На этом имманентный анализ текста, микрочтение можно завершить. Однако в случае Ахматовой исключительно важно макрочтение. Ее поэтика в огромной степени строится на «великолепных цитатах», отсылках к другим текстам, к другим системам. «…Ее призвание не в расточении вширь, но в рассечении пластов» (Недоброво, 1983, с. 494; ср. Мейлах, Топоров, 1972, с. 30; Фарино, 1974, с. 84–85). Наш текст проецирован на несколько перекрещивающихся подтекстов — в том числе на библейский, дантовский и мандельштамовский. Остановимся коротко на каждом из них.

К Библии, как мы уже упоминали, отсылает прежде всего мотив змея. Отметим и другую существенную реминисценцию — мотив рек вавилонских (Пс. 136, 1); кстати, Багдад (9) расположен рядом с развалинами древнего Вавилона. Но важнее всего, вероятно, то, что стихотворение в определенной мере построено как обращение Песни Песней. Ср. «ночью… пойду по городу, по улицам и площадям, и буду искать того, которого любит душа моя; искала я его и не нашла его» (Песн. П. 3:1–2) — «в ту ночь… проходили сквозь город чужой» (1, 5); «день дышит прохладою, и убегают тени» (Песн. П. 2: 17; 4: 6) — «ночь… тьма… полуночный зной» (1, 2,6); «покажи мне лице твое, дай мне услышать голос твой; оглянись, оглянись, Суламита» (Песн. П. 2: 14; 7: 1) — «взглянуть друг на друга не смея (8); колодезь живых вод и потоки с Ливана» (Песн. П. 4: 15) — арыки (3) и мн. др.

Дантовский подтекст — это, разумеется, подтекст «Ада» (ср. в этой связи даже рифму Багд'aд — Ленингр'aд, 9–10). «Город чужой (5), исполненный полуночного зноя» (6), естественным образом сопрягается с дантовским citt'a dolente (‘скорбный город’) (Ад, 3: 1; 9: 32), citt'a del foco (‘город огня’) (Ад, 10:22), а впрочем, и с Равенной, местом изгнания Данте; к «Аду» ведет и мотив дыма (6; ср. Ад, 7: 123; 9: 75; 24: 51); наконец, пятую строфу легко интерпретировать как трансформацию знаменитого e quindi uscimmo a riveder le stelle (‘И здесь мы вышли вновь узреть светила’ (пер. М. Лозинского)) (Ад, 34: с. 139).

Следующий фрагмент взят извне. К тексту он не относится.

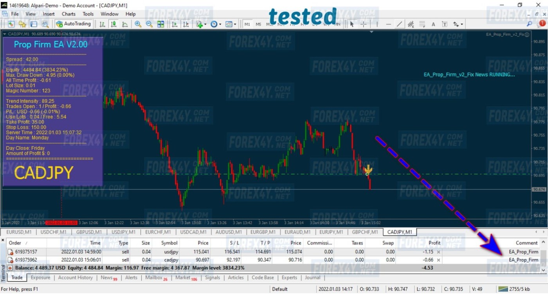
Task: Expand the indicators list dropdown arrow
Action: (x=205, y=25)
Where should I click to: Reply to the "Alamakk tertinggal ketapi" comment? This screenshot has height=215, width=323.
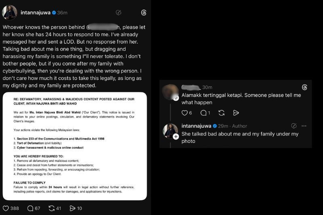click(x=203, y=113)
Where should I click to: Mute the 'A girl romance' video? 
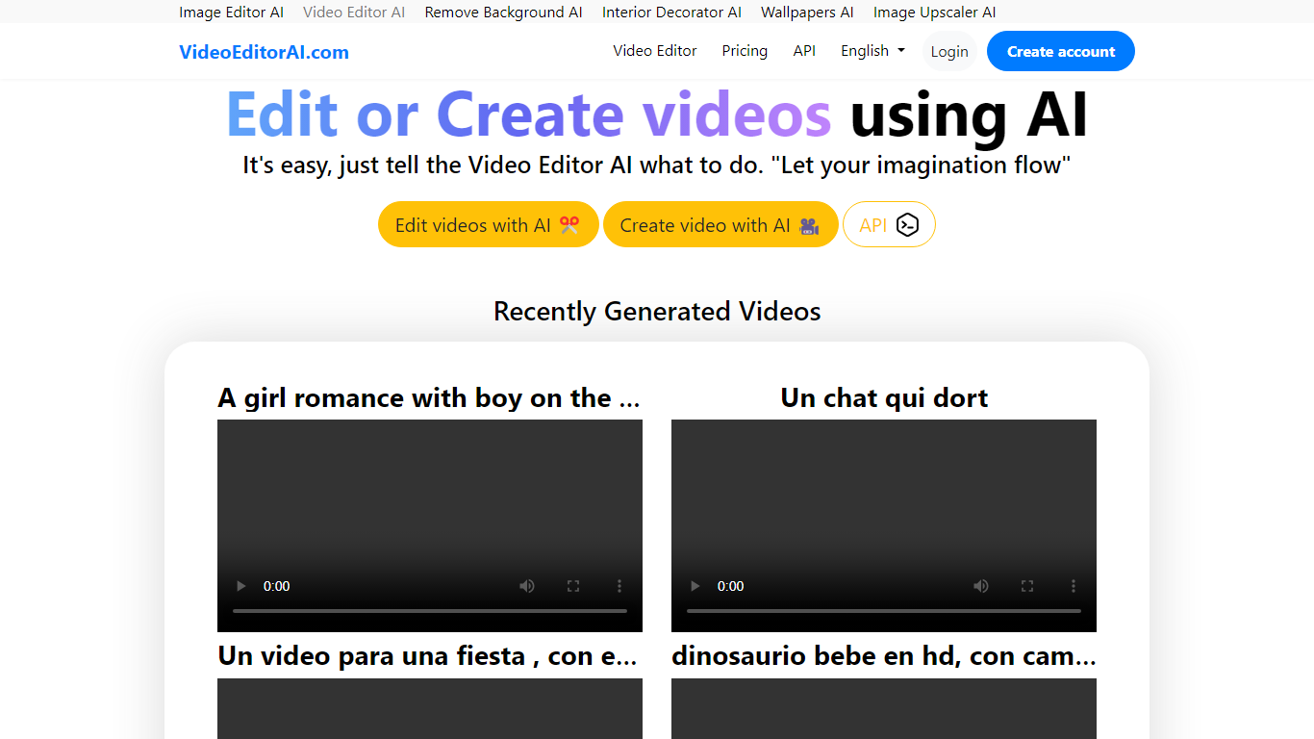coord(527,586)
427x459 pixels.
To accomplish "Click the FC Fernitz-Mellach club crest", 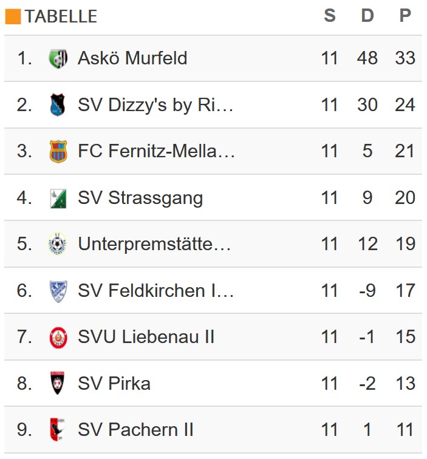I will [58, 151].
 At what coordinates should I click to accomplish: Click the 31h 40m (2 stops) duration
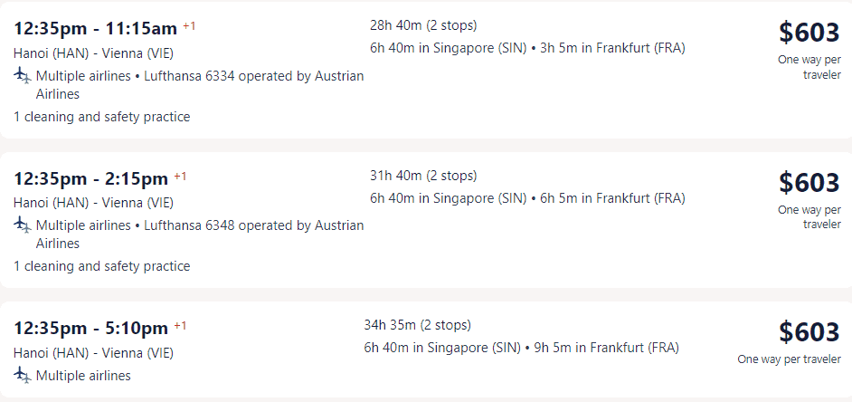coord(423,176)
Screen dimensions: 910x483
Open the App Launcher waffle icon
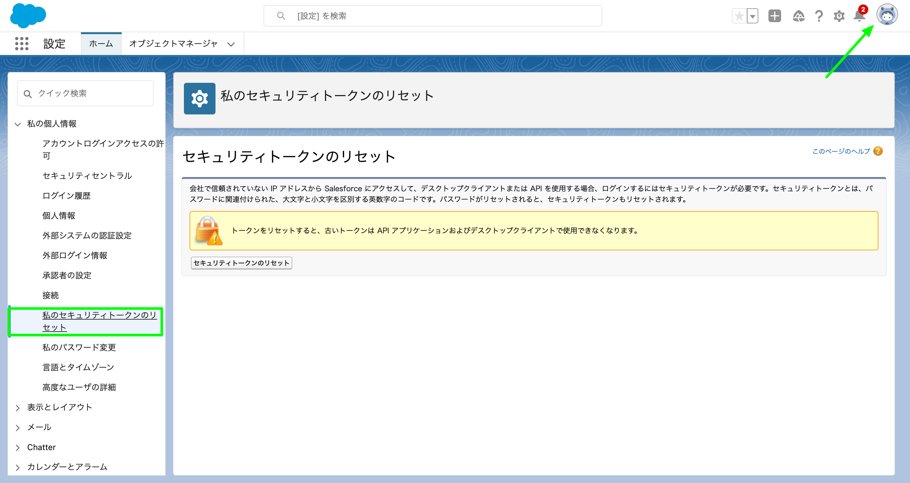point(21,43)
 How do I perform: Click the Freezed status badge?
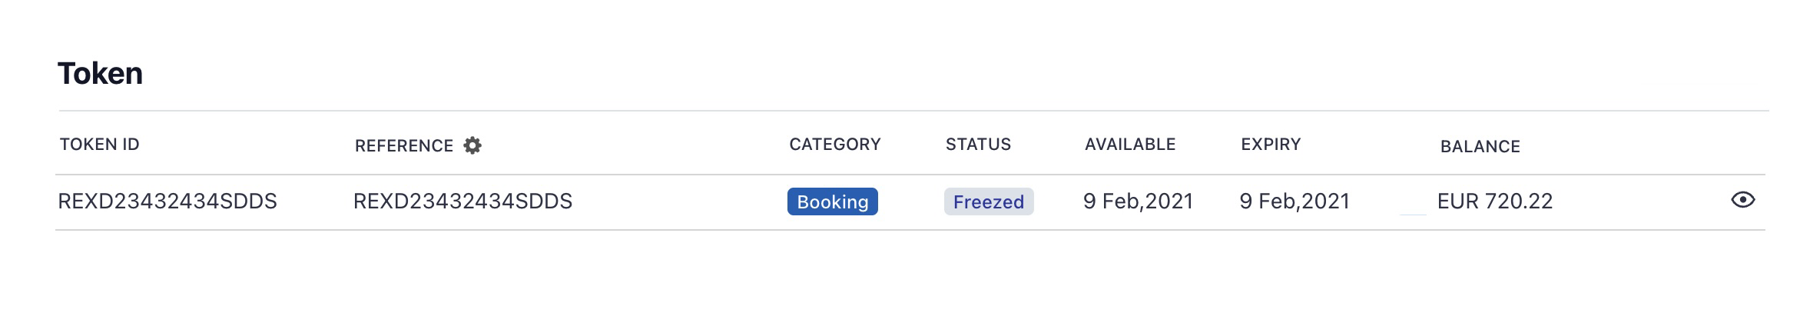(988, 201)
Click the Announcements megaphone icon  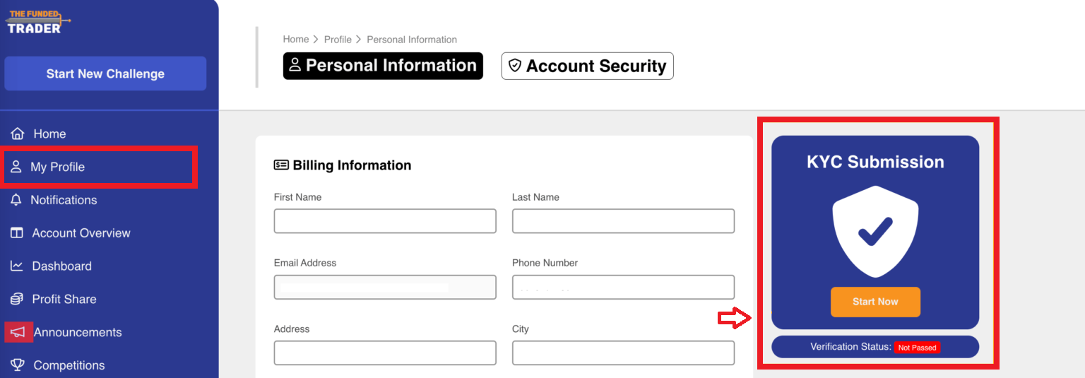pyautogui.click(x=19, y=332)
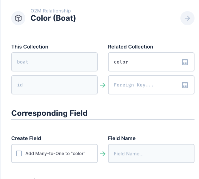The image size is (199, 179).
Task: Click the Color (Boat) title
Action: pyautogui.click(x=53, y=18)
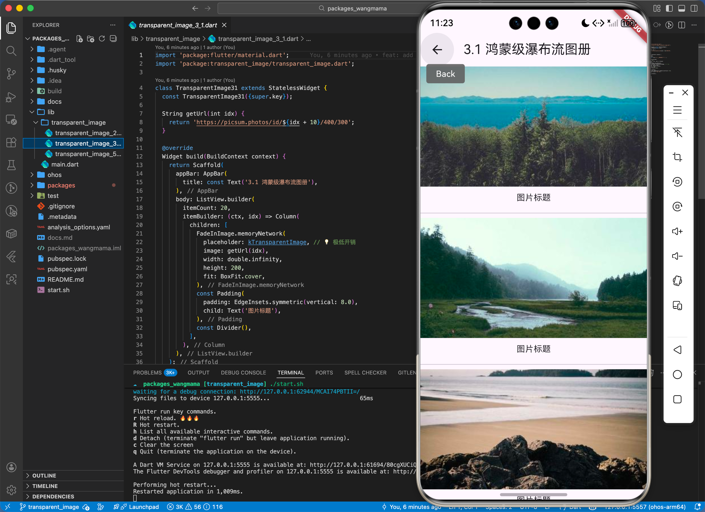Open main.dart in the file tree
This screenshot has width=705, height=512.
click(65, 164)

Мандельштамовский подтекст в стихотворении особенно интересен тем, что он усиливается от редакции к редакции. Заметен этот подтекст уже с первой строки (ср. «От легкой жизни мы сошли сума»; «Когда на площадях и в тишине келейной / Мы сходим меденно сума»). Эпитет зловещая (2; в первой редакции азийская) отсылает к известному месту из «Ленинграда»: «Узнавай же скорее декабрьский денек, / Где к зловещему дегтю подмешан желток» (ср. также «город, знакомый до слез — город чужой», 5). «Дымная песнь» (6; в первой редакции — дикая) может быть соотнесена с мандельштамовской строкой из посвященного Ахматовой стихотворения — «Сохрани мою речь навсегда за привкус несчастья и дыма». Отметим еще несколько характерных мест: «Качаются разбойничьи фелюги» (ср. 19); «Недалеко от Смирны и Багдада» (ср. 9); «И спотыкаясь мертвый воздух ем» (ср. 12).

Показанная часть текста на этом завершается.